**Provided information:**

..............................

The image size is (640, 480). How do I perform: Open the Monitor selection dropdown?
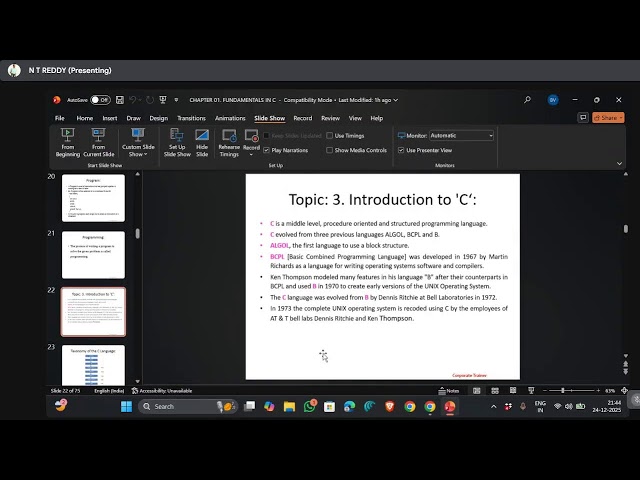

..............................

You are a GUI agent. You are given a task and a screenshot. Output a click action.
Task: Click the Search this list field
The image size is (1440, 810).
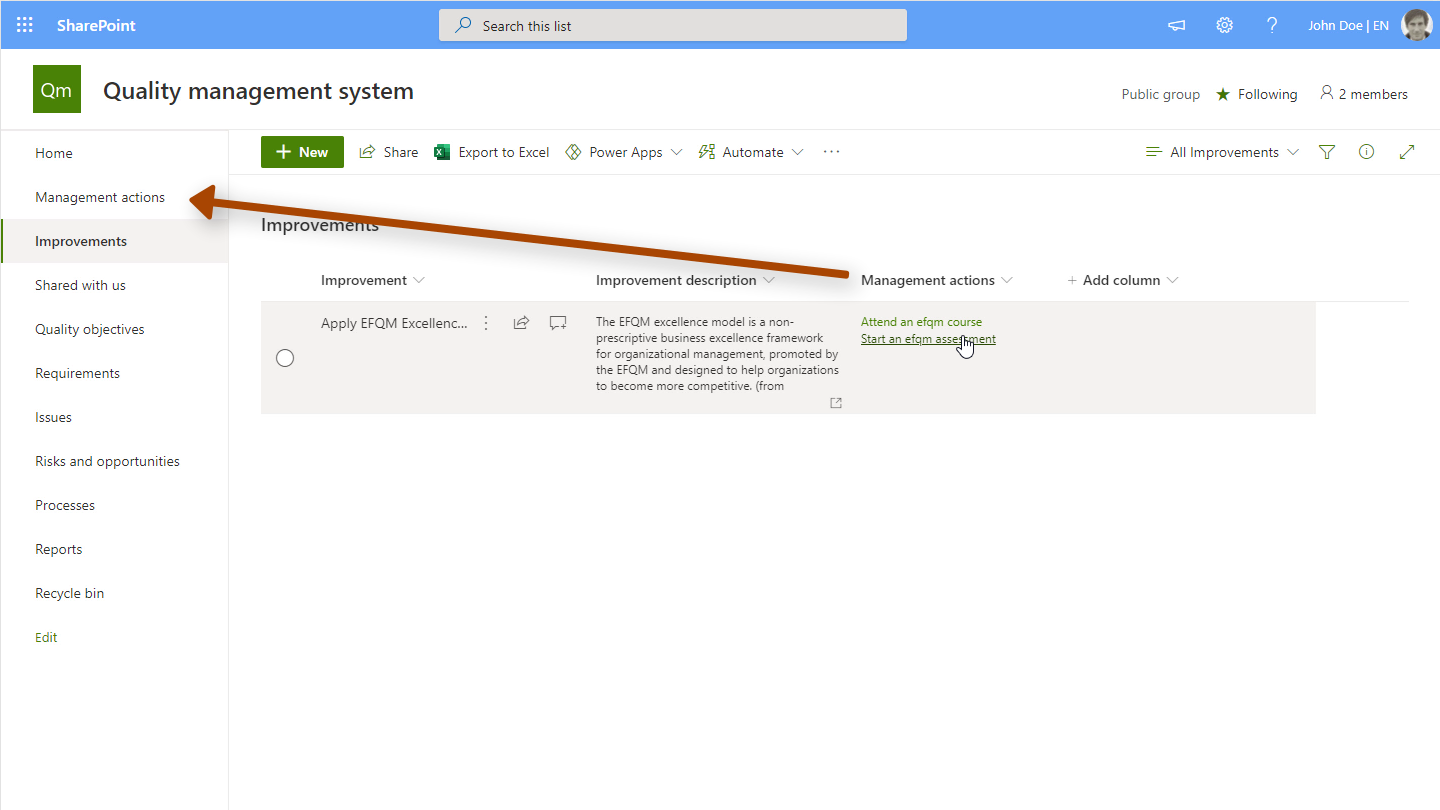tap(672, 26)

..............................

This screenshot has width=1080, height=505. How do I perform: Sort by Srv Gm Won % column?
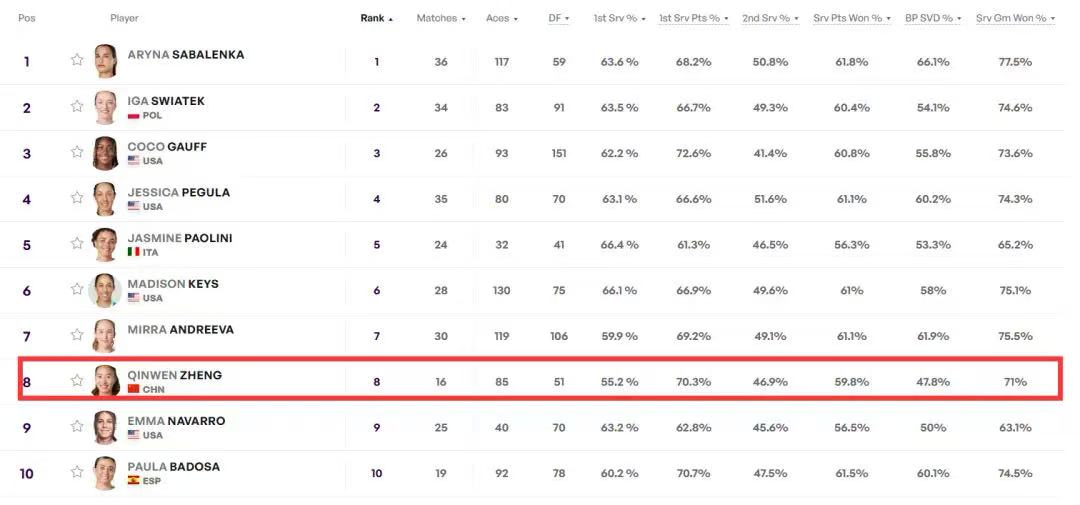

..............................

**Required work:**
Each line containing the word "screenshot" must be pulled from the listing and copied.

**Response box:**
You are a GUI agent. You are given a task and a screenshot. Output a click action.
This screenshot has width=1080, height=505. How do I perform: Sort by Srv Gm Won % column?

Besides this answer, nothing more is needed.